The entire story of The Flash ’s development is a massive pain considering how many struggles and leadership changes the movie had to endure in order to finally get released. After all these years, it’s a miracle that Andy Muschietti managed to get his project done at all… But not the kind of miracle that pays off too well, it seems.
While lack of marketing can kill the best movies, The Flash chose a different path and allocated over one-third of its overall budget to marketing, hooking up the industry’s A-listers to sing the song of praise to the film and positioning it as “the greatest comic book adaptation in the history” or something along those lines.
The issue is, this kind of marketing praise set the bar of expectations very high, and in the end, it became unreachable for The Flash. Both critics and the general audience went to see the best superhero movie ever, and what they received was unforgivably poor-quality CGI, a stone-faced lead actor, and a non-consensual cameo.
It’s no wonder that The Flash’s opening weekend turned out to be one of the worst in DCEU history. It probably could’ve become the worst of all time, but somehow, the movie was all too mediocre: it couldn’t even become the most disastrous DC flop so it landed rather uncomfortably in the bottom half of the rating.
On its opening weekend, The Flash only collected $55.7M against the budget of $220M for production and over $100M for marketing. Just to break even on production, the movie needs around $440M — and if you take the insane marketing costs into consideration, even half a mil wouldn’t save it from being a loss-maker.

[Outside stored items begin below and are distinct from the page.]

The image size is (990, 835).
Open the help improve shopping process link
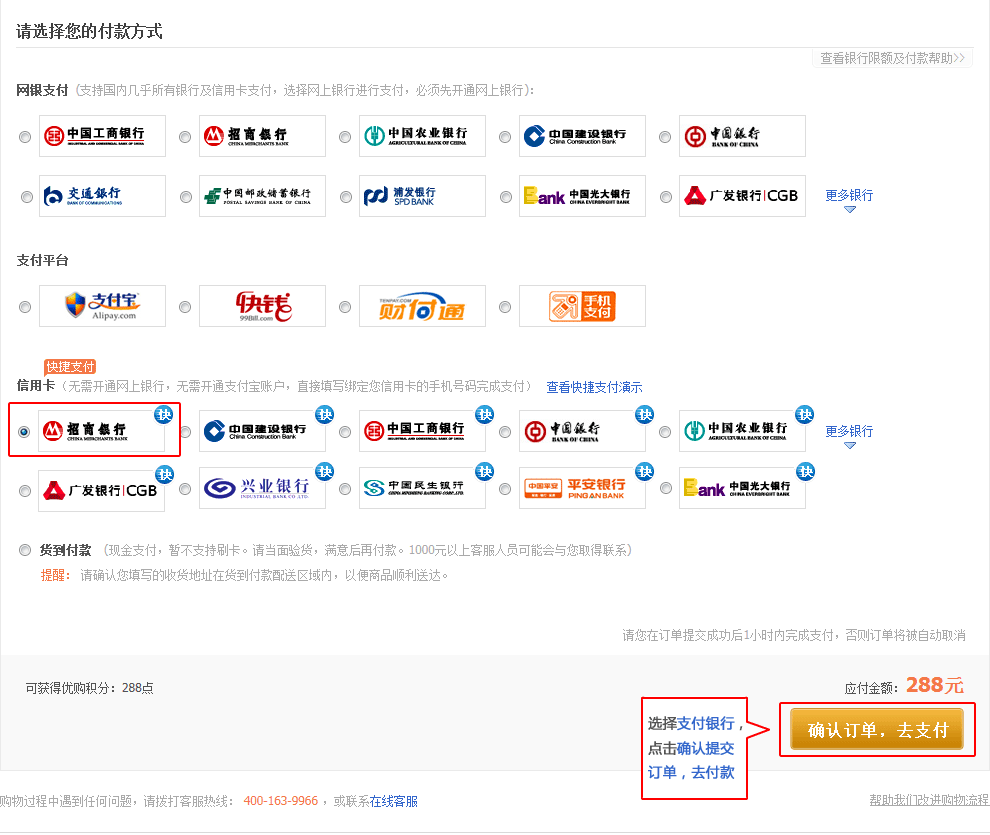click(x=928, y=800)
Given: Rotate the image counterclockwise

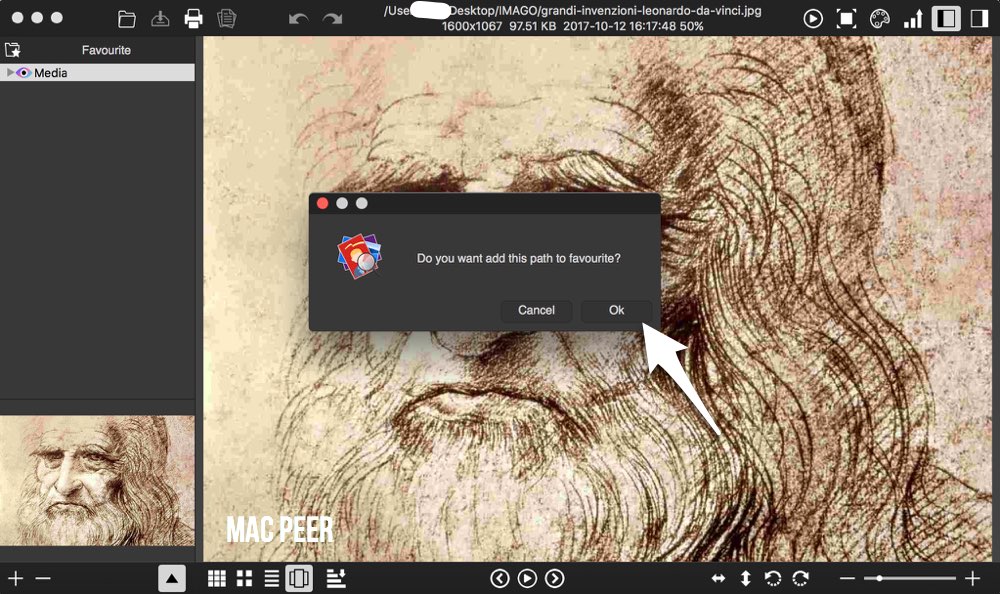Looking at the screenshot, I should tap(772, 578).
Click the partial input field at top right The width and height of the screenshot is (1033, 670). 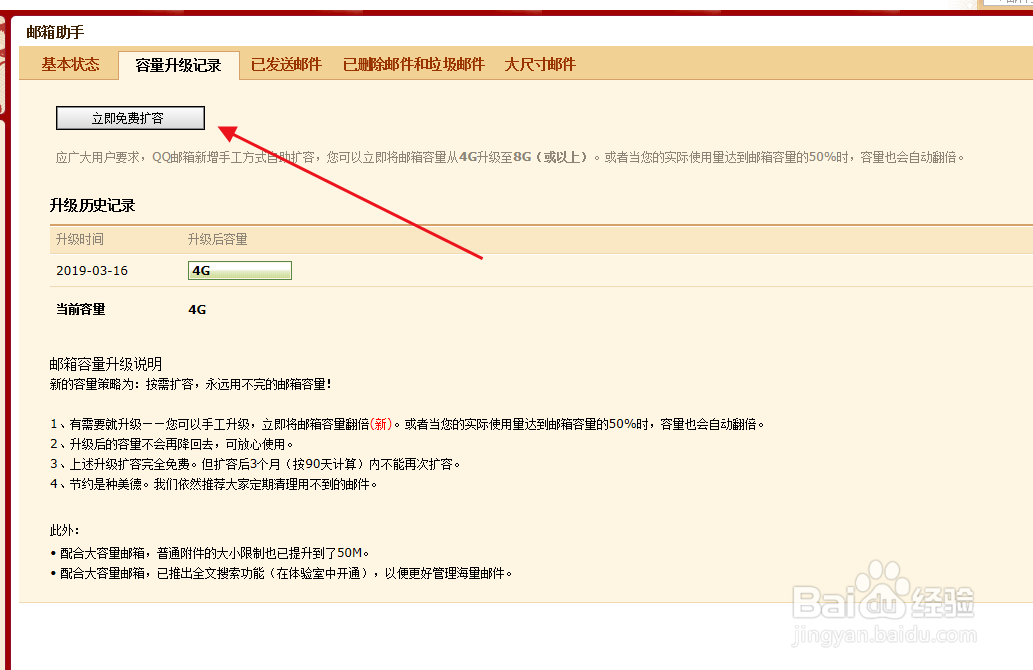click(x=1010, y=5)
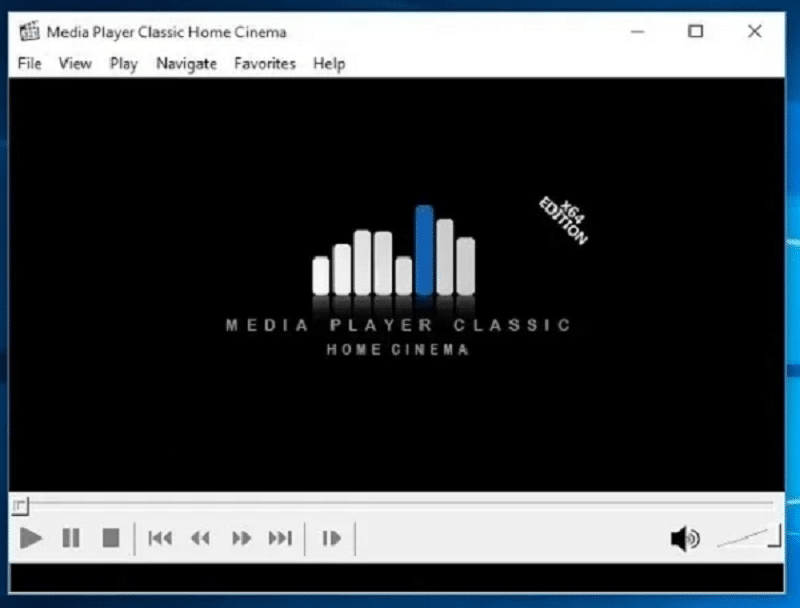Open the Favorites menu

[x=265, y=64]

Of all the DC movies ever, apart from those launched during the pandemic, only three films — Shazam!, Birds of Prey, and Shazam! Fury of the Gods — earned less in their opening weekend than The Flash. Shazam! went on to collect $366M worldwide later, though, but the reviews for Andy Muschietti’s movie are nowhere near as good, so there’s little hope that The Flash will even match those numbers.
Seems like there’s no record-breaking in store for this movie — neither positive nor negative.